## Try it
Filter the data for lines with the word "computer", then copy every line so identified.
================================
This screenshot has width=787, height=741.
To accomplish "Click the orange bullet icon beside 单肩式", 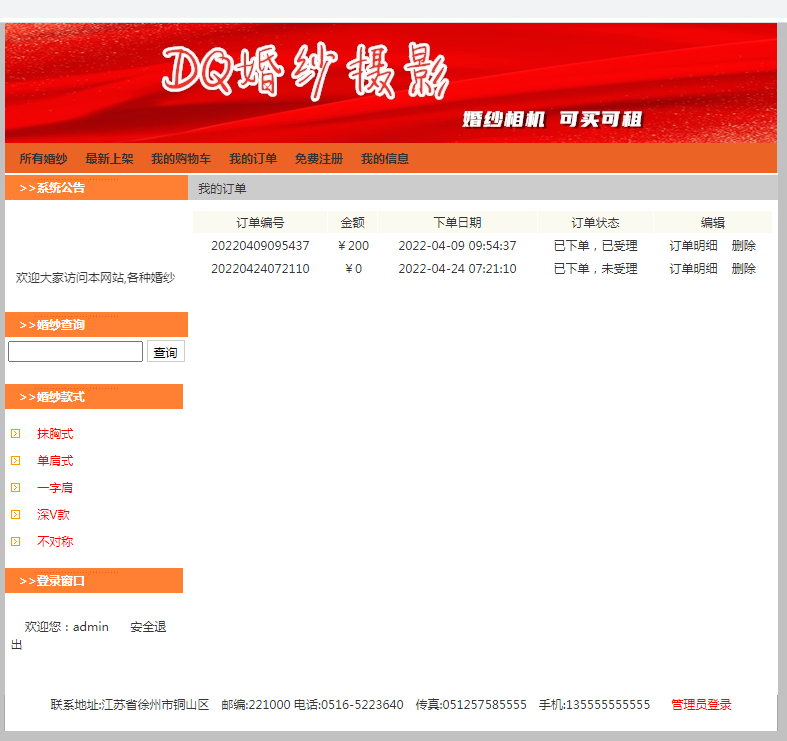I will (x=15, y=461).

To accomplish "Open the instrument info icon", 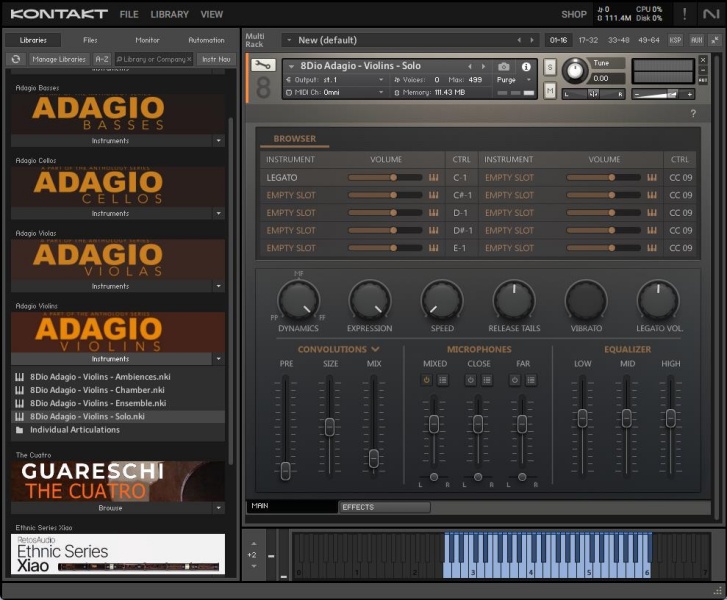I will coord(526,66).
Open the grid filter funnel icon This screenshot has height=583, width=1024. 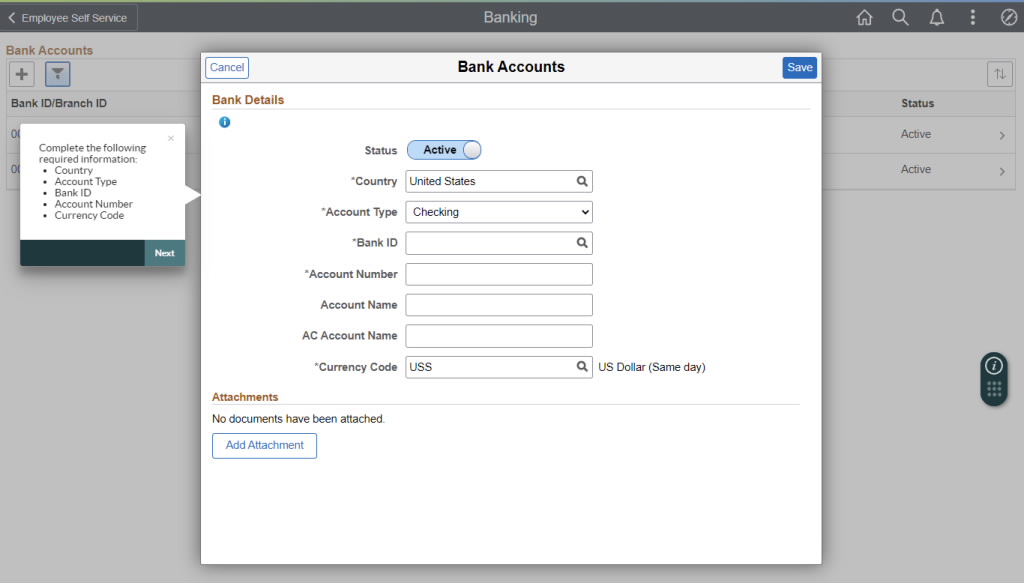click(x=57, y=73)
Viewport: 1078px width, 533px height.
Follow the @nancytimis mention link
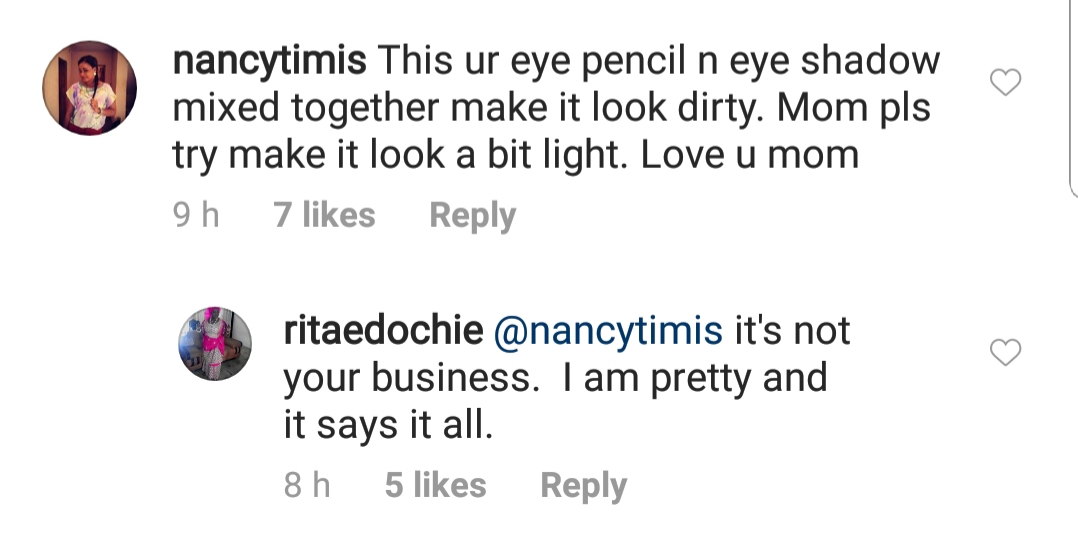tap(610, 331)
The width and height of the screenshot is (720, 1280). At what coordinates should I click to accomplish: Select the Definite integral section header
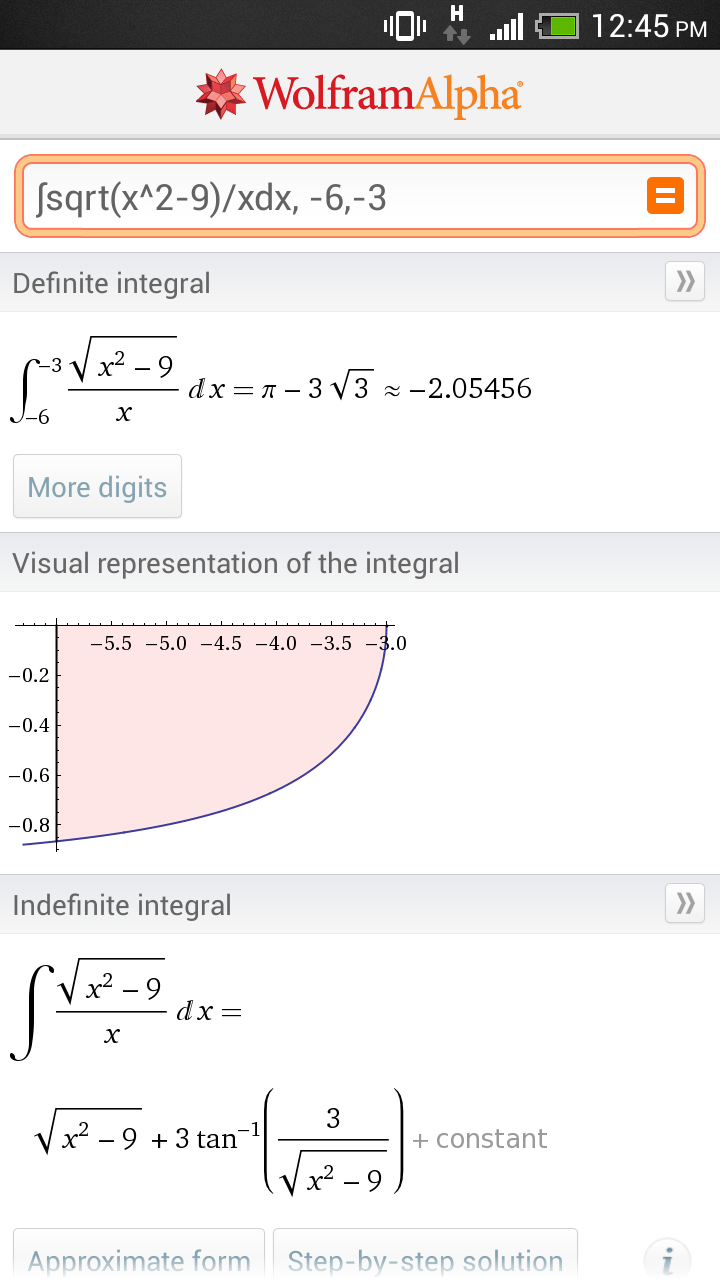(x=111, y=283)
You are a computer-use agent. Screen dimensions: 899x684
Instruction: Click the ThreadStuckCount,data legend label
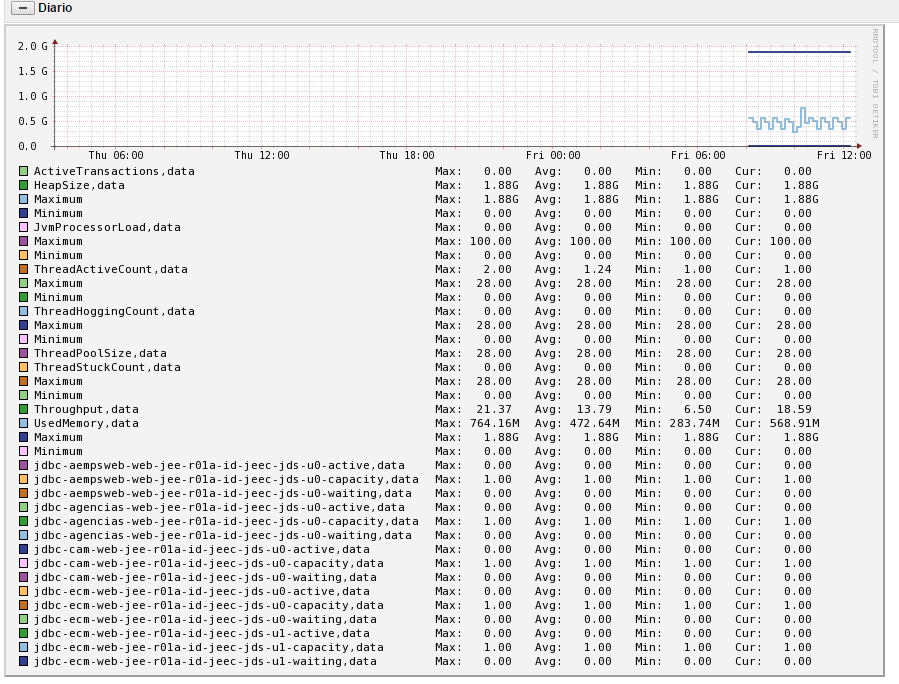click(x=107, y=368)
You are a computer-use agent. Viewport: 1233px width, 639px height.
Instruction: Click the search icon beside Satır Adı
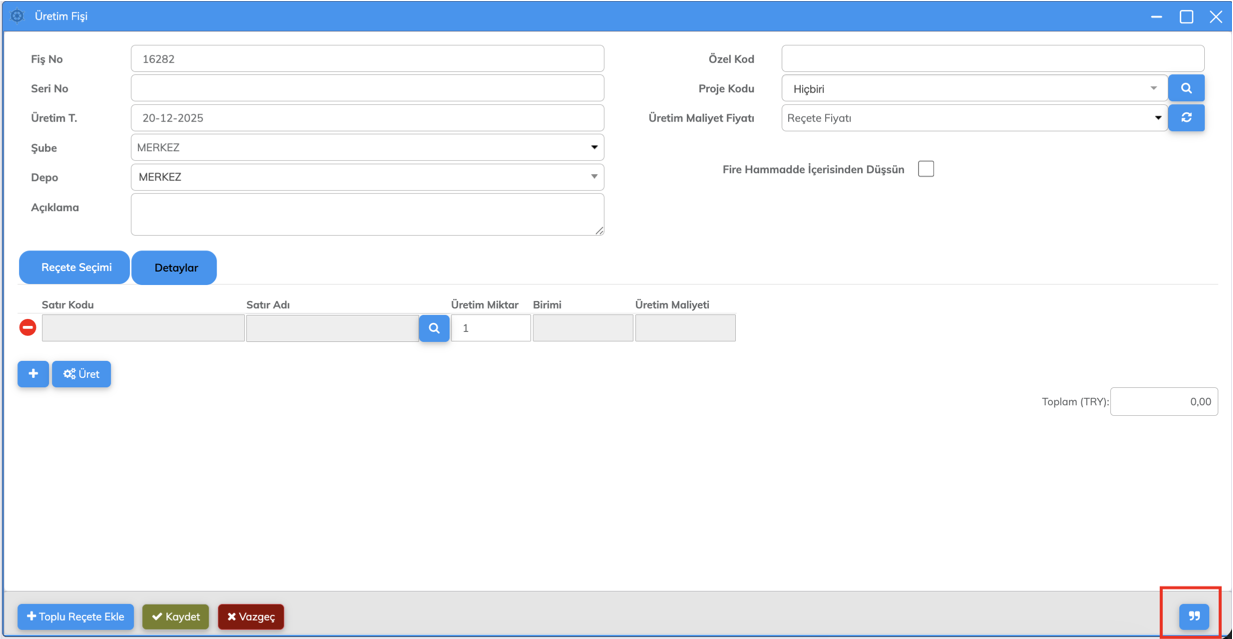coord(434,328)
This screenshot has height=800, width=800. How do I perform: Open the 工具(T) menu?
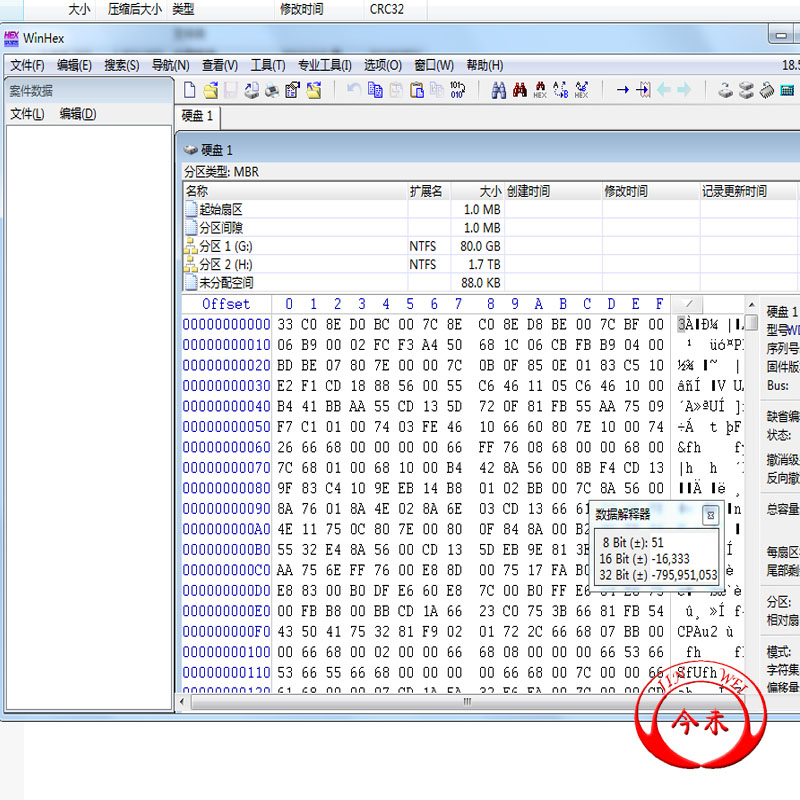tap(267, 65)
================================
## Response to the exercise
You are a computer-use agent. Screen dimensions: 899x684
You are a computer-use agent. Viewport: 1233px width, 639px height.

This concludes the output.